Greyscalegorilla Cinema 4D Animation Fundamentals, Lesson 1: Squash & Stretch
Our first lesson of Animation Fundamentals With David Brodeur was the Squash & Stretch deformer, making a cube jump and bring it to life with a cartoon bounce. The lesson explained how to keyframe the Y position of the cube and the Factor parameter on the Squash & Stretch deformer. We used the F-Curve editor to adjust the ease in/ease out/curve of the values to achieve a believable cartoon bounce. In addition, I swapped out my cube for the Toolfarm TF, just for fun.
The assignment was not about the lighting or camera movements, but about creating a nice jumping cube. So far, with just one lesson, I learned a lot. I’m still new with Cinema 4D and this is an area that I haven’t really explored a lot yet. Lesson one was a lot of fun!
The sound effects were from FreeSound.org and are public domain.
More about Squash & Stretch
The Khan Academy has a great series from Pixar called Pixar in a Box. Below: the Squash and Stretch video.
For Cinema 4D specifically, there are a lot of tutorials on YouTube. Here’s one from David Rogers.
Some new features in R20
Offer unprecedented content creation possibilities to the procedural animation toolset in MoGraph. The Fields feature in Cinema 4D R20 makes it possible to efficiently control the strength of the effect using any combination of falloffs – from simple geometric shapes to shaders and sounds to objects and mathematical formulas. In addition, mix and combine fields with one another in a layer list. Re-map and group effects in multiple Fields, too, to control Effectors, Deformers, weights, and more.
The OpenVDB-based Volume Builder and Mesher in Cinema 4D R20 offer an entirely new procedural modeling workflow. Any primitive or polygon object (including the new Fields objects) can be combined to create complex objects using Boolean operations. Volumes created in R20 can be exported sequentially in OpenVDB format and can be used in any application or render engine that supports OpenVDB.
Node-based material system
More than 150 different node-based shaders offer customers a new and streamlined workflow to quickly and conveniently create shading effects from simple reference materials to highly complex shaders. The existing standard material system’s interface can be used to get started with the new node-based workflow. Node-based materials can be made available as parametric assets with a reduced interface.

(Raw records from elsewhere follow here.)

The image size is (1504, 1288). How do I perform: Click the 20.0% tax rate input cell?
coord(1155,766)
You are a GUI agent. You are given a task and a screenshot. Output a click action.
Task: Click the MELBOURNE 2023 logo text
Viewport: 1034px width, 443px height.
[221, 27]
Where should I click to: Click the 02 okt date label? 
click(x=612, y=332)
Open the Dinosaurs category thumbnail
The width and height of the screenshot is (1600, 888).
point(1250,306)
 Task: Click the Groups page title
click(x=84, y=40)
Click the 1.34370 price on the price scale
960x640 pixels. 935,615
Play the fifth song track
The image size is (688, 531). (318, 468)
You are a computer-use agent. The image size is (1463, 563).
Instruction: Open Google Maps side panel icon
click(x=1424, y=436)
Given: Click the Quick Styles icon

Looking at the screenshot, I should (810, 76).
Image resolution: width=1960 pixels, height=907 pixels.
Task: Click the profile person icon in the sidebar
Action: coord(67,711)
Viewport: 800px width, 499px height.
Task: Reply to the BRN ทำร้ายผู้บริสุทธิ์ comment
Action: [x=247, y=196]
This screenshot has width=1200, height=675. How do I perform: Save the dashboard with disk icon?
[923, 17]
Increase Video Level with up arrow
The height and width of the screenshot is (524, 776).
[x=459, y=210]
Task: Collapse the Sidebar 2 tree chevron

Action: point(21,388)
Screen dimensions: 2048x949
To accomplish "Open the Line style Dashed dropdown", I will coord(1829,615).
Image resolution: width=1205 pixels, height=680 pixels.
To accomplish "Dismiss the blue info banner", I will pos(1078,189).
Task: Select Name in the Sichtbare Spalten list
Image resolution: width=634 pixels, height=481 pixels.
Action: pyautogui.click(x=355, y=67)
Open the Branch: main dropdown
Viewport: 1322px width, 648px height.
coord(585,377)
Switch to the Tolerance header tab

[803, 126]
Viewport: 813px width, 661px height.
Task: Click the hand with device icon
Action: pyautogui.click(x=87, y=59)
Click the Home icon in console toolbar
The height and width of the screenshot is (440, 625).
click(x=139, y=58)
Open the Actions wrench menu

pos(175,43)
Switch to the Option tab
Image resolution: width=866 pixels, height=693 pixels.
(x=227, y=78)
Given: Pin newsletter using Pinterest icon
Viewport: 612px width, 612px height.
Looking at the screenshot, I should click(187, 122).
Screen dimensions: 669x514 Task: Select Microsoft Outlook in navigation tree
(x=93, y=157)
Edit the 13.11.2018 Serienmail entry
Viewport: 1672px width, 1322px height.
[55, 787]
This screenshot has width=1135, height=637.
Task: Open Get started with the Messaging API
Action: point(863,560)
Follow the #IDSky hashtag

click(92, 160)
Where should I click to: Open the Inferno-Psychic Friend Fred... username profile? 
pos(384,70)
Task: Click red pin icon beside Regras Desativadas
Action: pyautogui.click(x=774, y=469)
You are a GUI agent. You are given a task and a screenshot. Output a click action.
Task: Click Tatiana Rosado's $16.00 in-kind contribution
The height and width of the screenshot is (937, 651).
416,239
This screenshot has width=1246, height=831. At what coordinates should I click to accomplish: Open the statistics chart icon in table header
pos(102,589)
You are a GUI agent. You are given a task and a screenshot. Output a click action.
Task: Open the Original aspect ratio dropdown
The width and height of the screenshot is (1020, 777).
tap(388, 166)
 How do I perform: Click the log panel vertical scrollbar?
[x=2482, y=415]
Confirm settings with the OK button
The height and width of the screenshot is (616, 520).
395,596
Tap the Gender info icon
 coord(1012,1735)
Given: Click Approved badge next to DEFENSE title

Cinema 4D R20 offers seamless drag and drop import for common CAD file formats such as Solidworks, STEP, Catia, JT, and IGES. The scale-based tessellation feature of the import function offers individual control of the level of detail for impressive visualizations.
The GPU-based ProRender in Cinema 4D lets customers utilize the power of the GPU to create physically accurate renders. In R20, key features such as Subsurface Scattering, motion blur, and multi-passes are now available. Other enhancements in ProRender include updated code, support for Apple’s Metal2 graphics technology and the use of out-of-core textures.
The modernization efforts of the Cinema 4D core architecture and foundational technologies MAXON announced in 2017 are now more tangible and mature in Release 20. This is marked by a series of significant API adaptations, the new node system, and the modeling and UI framework.